Typhoon Chan-hom hit the Chinese coast south of Shanghai on Saturday forcing about 1.1 million people to leave their homes and prompting airlines to cancel hundreds of flights.
Chan-hom first hit Zhejiang province on an island near the city of Ningbo at around 16:40 (08:40 GMT), the National Meteorological Center said.
The national weather service said that the typhoon might be the strongest to hit the region in over 60 years.
The storm was initially deemed a super-typhoon but was downgraded at midday on Saturday to a strong typhoon.
Although China’s National Meteorological Center downgraded the storm from super typhoon to strong typhoon on Saturday, it still whipped up winds of up to 160 kilometers (100 miles) per hour, CCTV reported.
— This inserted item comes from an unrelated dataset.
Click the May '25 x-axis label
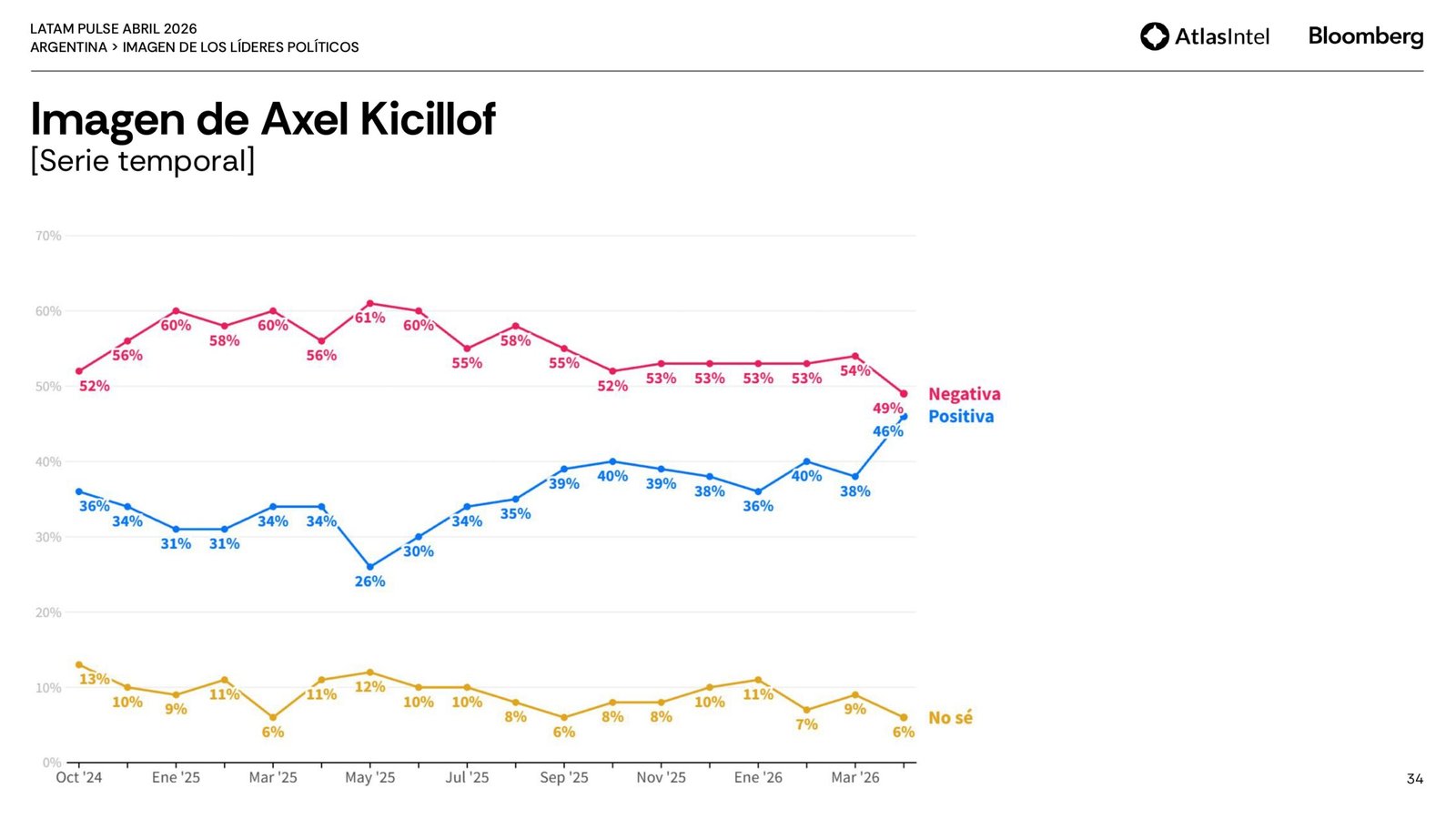This screenshot has height=819, width=1456. click(369, 778)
Dumping over 100 millimeters (4 inches) of rain since late Friday, the storm made landfall in the city of Zhoushan in Zhejiang province.
According to weather.com, Chan-hom is on a weakening trend, but with its strong wind fields and current it could still generate a life-threatening storm surge along the East China Sea coast. The national weather service said earlier it could be the strongest typhoon in the densely populated coastal region since 1949, Xinhua reported.
No deaths or injuries had been reported by Saturday evening. But life came to a standstill in the region, with more than 600 flights having been canceled in the area, and almost 30,000 ships ordered back to port. Both land and water public transport suspended services.
Chan-hom is the ninth tropical storm that has formed in the Pacific Ocean this season. Before reaching China, it also moved over islands in southern Japan, as well as in the northern Philippines and Taiwan.